Input records:
────────────────

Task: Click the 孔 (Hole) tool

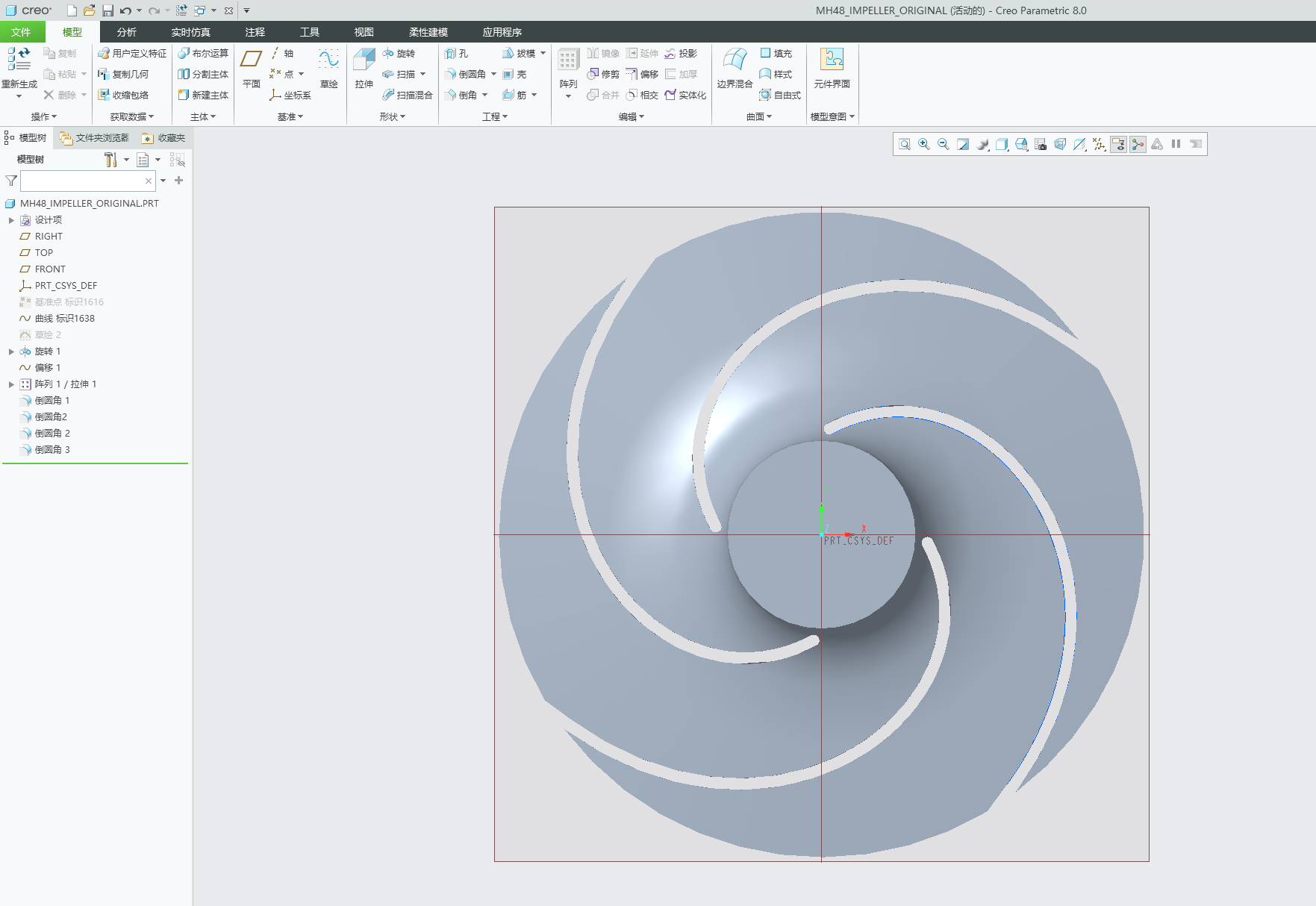Action: (457, 54)
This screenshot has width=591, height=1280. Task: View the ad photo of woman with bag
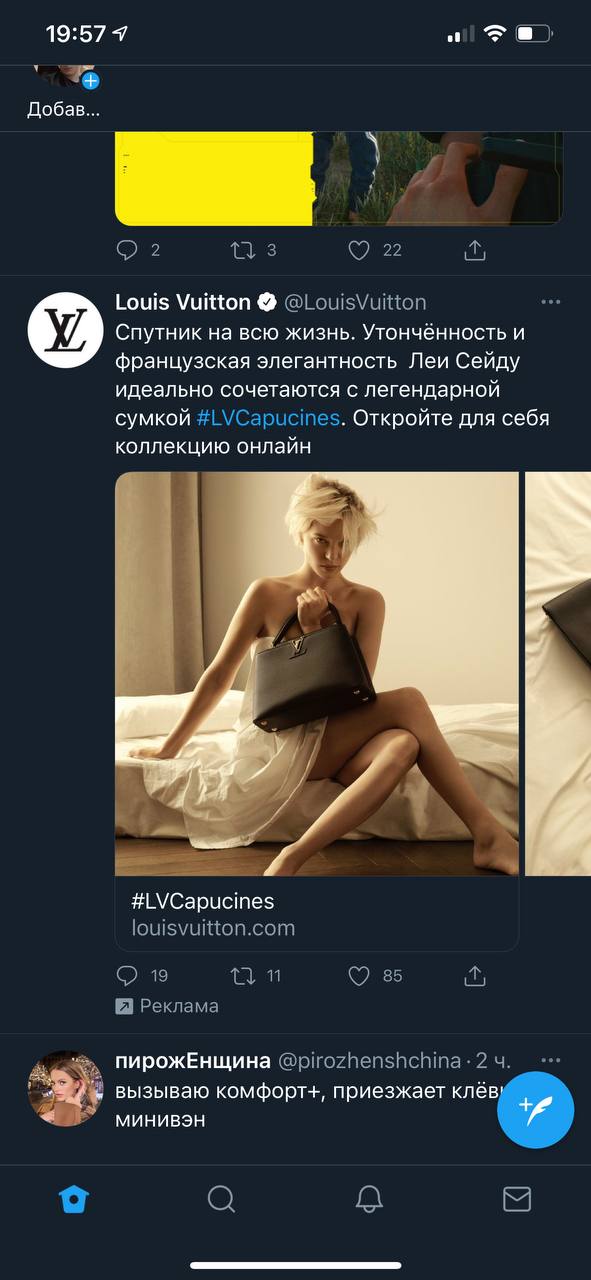coord(317,674)
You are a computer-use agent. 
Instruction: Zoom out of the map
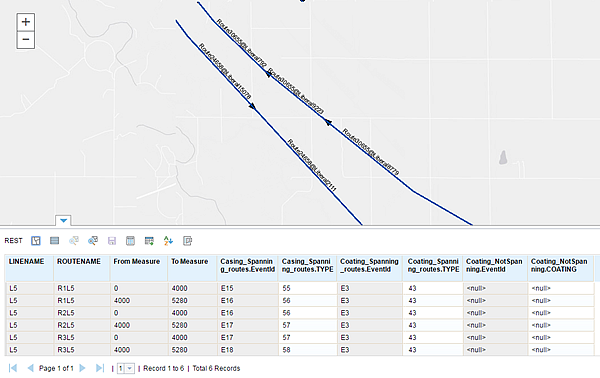26,39
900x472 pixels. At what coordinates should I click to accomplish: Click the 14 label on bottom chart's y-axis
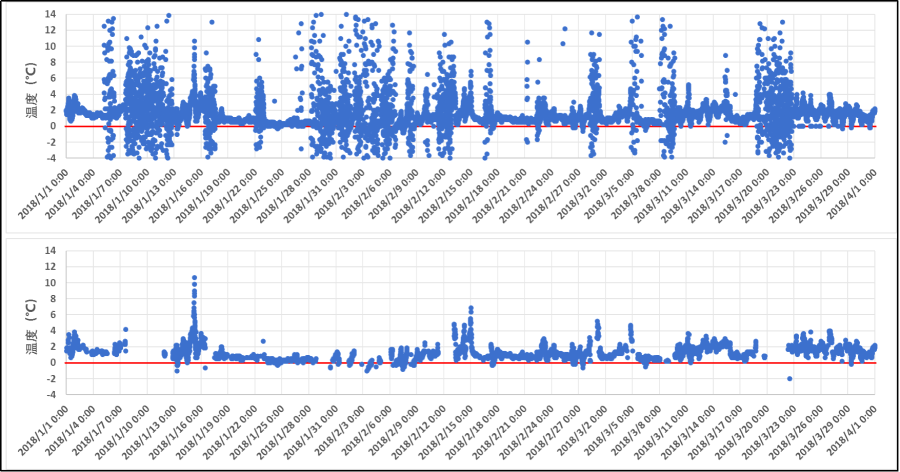[50, 251]
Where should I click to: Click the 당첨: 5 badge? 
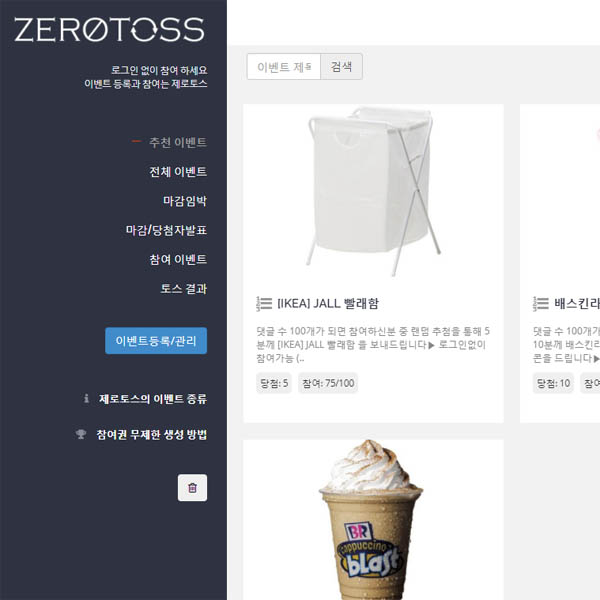tap(274, 383)
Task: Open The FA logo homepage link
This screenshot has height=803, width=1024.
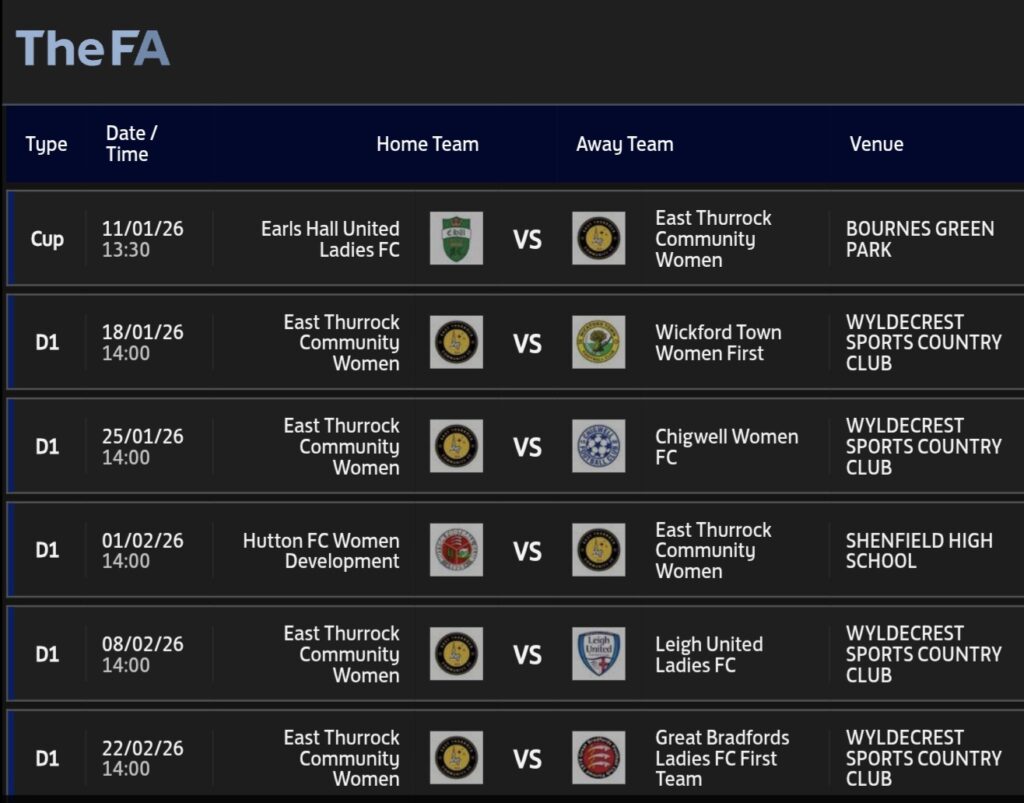Action: point(93,48)
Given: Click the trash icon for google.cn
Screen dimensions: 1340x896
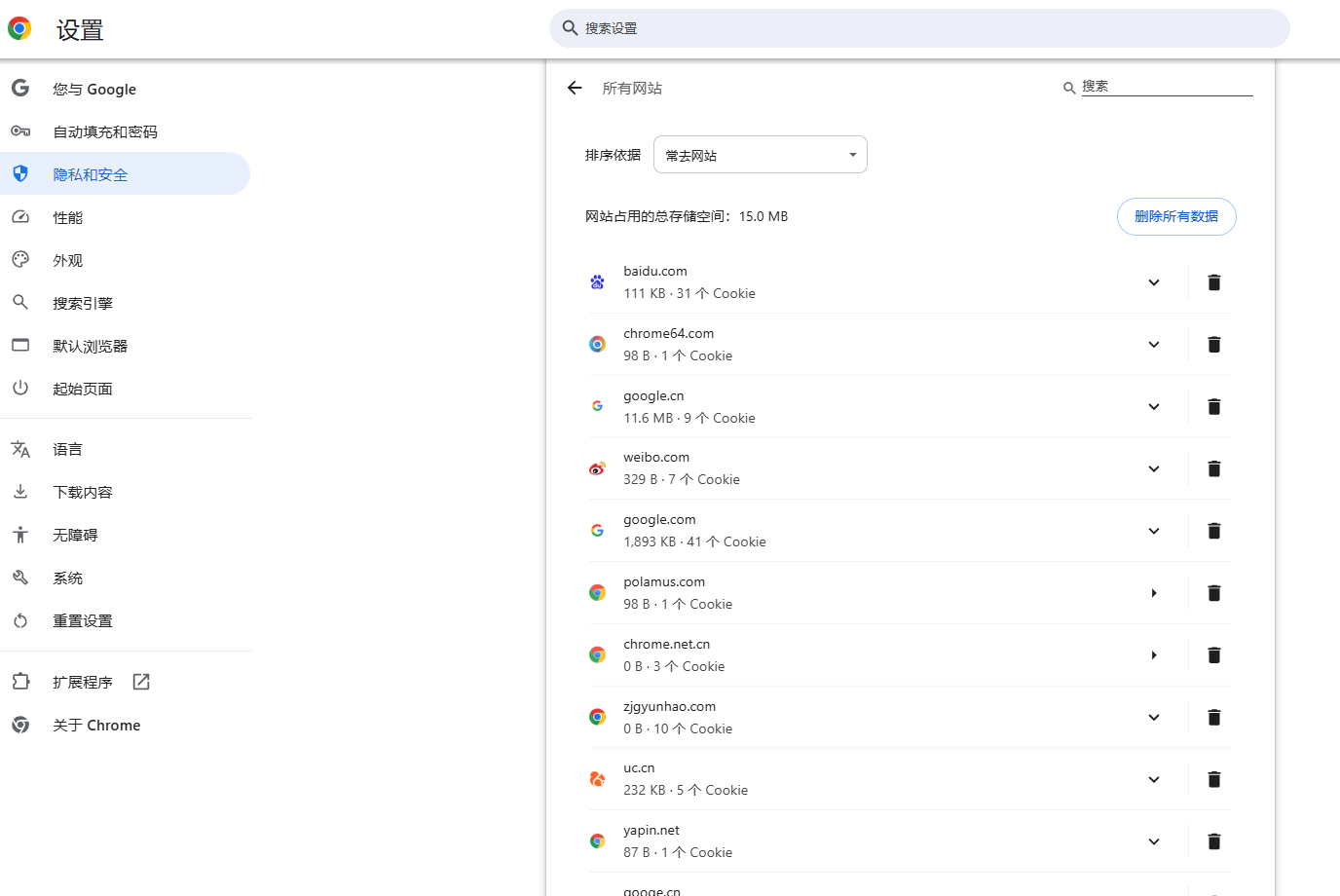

────────────────

About this task: Exactly the lines from the one holding "900x472 pixels. At" through the last line of the entries must be set down, with nothing added and no pictures.

Written response:
900x472 pixels. At what coordinates should I click to accomplish: Click the 14 label on bottom chart's y-axis
[50, 251]
Where should I click to: Click the 당첨: 5 badge? 
tap(274, 383)
Task: Open The FA logo homepage link
This screenshot has height=803, width=1024.
Action: point(93,48)
Given: Click the trash icon for google.cn
Screen dimensions: 1340x896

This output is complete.